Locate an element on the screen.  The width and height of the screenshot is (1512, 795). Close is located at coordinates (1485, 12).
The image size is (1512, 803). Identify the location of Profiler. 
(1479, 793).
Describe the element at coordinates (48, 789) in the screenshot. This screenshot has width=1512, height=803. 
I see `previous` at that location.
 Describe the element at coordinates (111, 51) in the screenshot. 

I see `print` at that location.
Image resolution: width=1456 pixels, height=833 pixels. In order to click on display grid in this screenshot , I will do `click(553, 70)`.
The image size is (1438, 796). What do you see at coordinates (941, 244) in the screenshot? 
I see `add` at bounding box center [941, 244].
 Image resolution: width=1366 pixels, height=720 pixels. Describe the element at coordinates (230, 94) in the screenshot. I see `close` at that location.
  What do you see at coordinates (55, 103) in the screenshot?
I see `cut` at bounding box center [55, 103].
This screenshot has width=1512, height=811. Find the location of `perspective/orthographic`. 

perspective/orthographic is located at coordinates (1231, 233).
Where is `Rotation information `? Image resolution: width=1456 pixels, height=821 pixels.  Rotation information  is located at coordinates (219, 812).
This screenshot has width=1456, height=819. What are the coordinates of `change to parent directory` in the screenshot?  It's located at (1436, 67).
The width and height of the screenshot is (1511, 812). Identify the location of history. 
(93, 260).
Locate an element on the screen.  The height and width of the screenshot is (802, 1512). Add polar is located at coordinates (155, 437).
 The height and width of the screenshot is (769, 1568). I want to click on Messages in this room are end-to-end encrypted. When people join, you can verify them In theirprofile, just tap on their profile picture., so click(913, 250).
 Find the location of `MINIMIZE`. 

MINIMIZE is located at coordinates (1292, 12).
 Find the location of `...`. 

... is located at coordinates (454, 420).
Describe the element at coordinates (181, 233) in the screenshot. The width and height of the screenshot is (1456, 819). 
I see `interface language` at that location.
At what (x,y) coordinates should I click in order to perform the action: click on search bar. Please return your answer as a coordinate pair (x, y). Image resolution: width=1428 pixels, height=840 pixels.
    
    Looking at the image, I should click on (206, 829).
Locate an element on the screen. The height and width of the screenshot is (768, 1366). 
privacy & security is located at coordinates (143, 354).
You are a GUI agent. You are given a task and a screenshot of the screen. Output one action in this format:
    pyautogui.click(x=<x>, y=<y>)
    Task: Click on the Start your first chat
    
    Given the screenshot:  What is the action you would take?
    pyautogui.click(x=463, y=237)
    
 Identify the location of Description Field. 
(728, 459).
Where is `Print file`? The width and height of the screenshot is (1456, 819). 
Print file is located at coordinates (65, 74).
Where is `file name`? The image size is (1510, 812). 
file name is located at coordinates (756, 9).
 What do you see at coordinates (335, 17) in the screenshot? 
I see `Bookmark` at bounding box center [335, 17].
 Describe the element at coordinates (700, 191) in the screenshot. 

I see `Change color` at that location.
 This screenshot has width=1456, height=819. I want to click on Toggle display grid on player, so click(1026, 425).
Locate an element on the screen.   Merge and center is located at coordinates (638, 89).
==========
(REQUEST)
Rewrite all of the data above with every occurrence of "Locate an element" changed to "Find an element", keeping everything else the same.

(RESPONSE TO THE TASK)
Find an element on the screen.  The width and height of the screenshot is (1512, 795). Close is located at coordinates (1485, 12).
The image size is (1512, 803). Identify the location of Profiler. 
(1479, 793).
Describe the element at coordinates (48, 789) in the screenshot. This screenshot has width=1512, height=803. 
I see `previous` at that location.
 Describe the element at coordinates (111, 51) in the screenshot. 

I see `print` at that location.
Image resolution: width=1456 pixels, height=833 pixels. In order to click on display grid in this screenshot , I will do `click(553, 70)`.
The image size is (1438, 796). What do you see at coordinates (941, 244) in the screenshot? 
I see `add` at bounding box center [941, 244].
 Image resolution: width=1366 pixels, height=720 pixels. Describe the element at coordinates (230, 94) in the screenshot. I see `close` at that location.
  What do you see at coordinates (55, 103) in the screenshot?
I see `cut` at bounding box center [55, 103].
This screenshot has width=1512, height=811. Find the location of `perspective/orthographic`. 

perspective/orthographic is located at coordinates (1231, 233).
Where is `Rotation information `? Image resolution: width=1456 pixels, height=821 pixels.  Rotation information  is located at coordinates (219, 812).
This screenshot has width=1456, height=819. What are the coordinates of `change to parent directory` in the screenshot?  It's located at (1436, 67).
The width and height of the screenshot is (1511, 812). Identify the location of history. 
(93, 260).
Find an element on the screen.  The height and width of the screenshot is (802, 1512). Add polar is located at coordinates (155, 437).
 The height and width of the screenshot is (769, 1568). I want to click on Messages in this room are end-to-end encrypted. When people join, you can verify them In theirprofile, just tap on their profile picture., so click(913, 250).
 Find the location of `MINIMIZE`. 

MINIMIZE is located at coordinates (1292, 12).
 Find the location of `...`. 

... is located at coordinates (454, 420).
Describe the element at coordinates (181, 233) in the screenshot. The width and height of the screenshot is (1456, 819). 
I see `interface language` at that location.
At what (x,y) coordinates should I click in order to perform the action: click on search bar. Please return your answer as a coordinate pair (x, y). Image resolution: width=1428 pixels, height=840 pixels.
    
    Looking at the image, I should click on (206, 829).
Find an element on the screen. The height and width of the screenshot is (768, 1366). 
privacy & security is located at coordinates (143, 354).
You are a GUI agent. You are given a task and a screenshot of the screen. Output one action in this format:
    pyautogui.click(x=<x>, y=<y>)
    Task: Click on the Start your first chat
    
    Given the screenshot:  What is the action you would take?
    pyautogui.click(x=463, y=237)
    
 Identify the location of Description Field. 
(728, 459).
Where is `Print file`? The width and height of the screenshot is (1456, 819). 
Print file is located at coordinates (65, 74).
Where is `file name`? The image size is (1510, 812). 
file name is located at coordinates (756, 9).
 What do you see at coordinates (335, 17) in the screenshot? 
I see `Bookmark` at bounding box center [335, 17].
 Describe the element at coordinates (700, 191) in the screenshot. 

I see `Change color` at that location.
 This screenshot has width=1456, height=819. I want to click on Toggle display grid on player, so click(1026, 425).
Find an element on the screen.   Merge and center is located at coordinates (638, 89).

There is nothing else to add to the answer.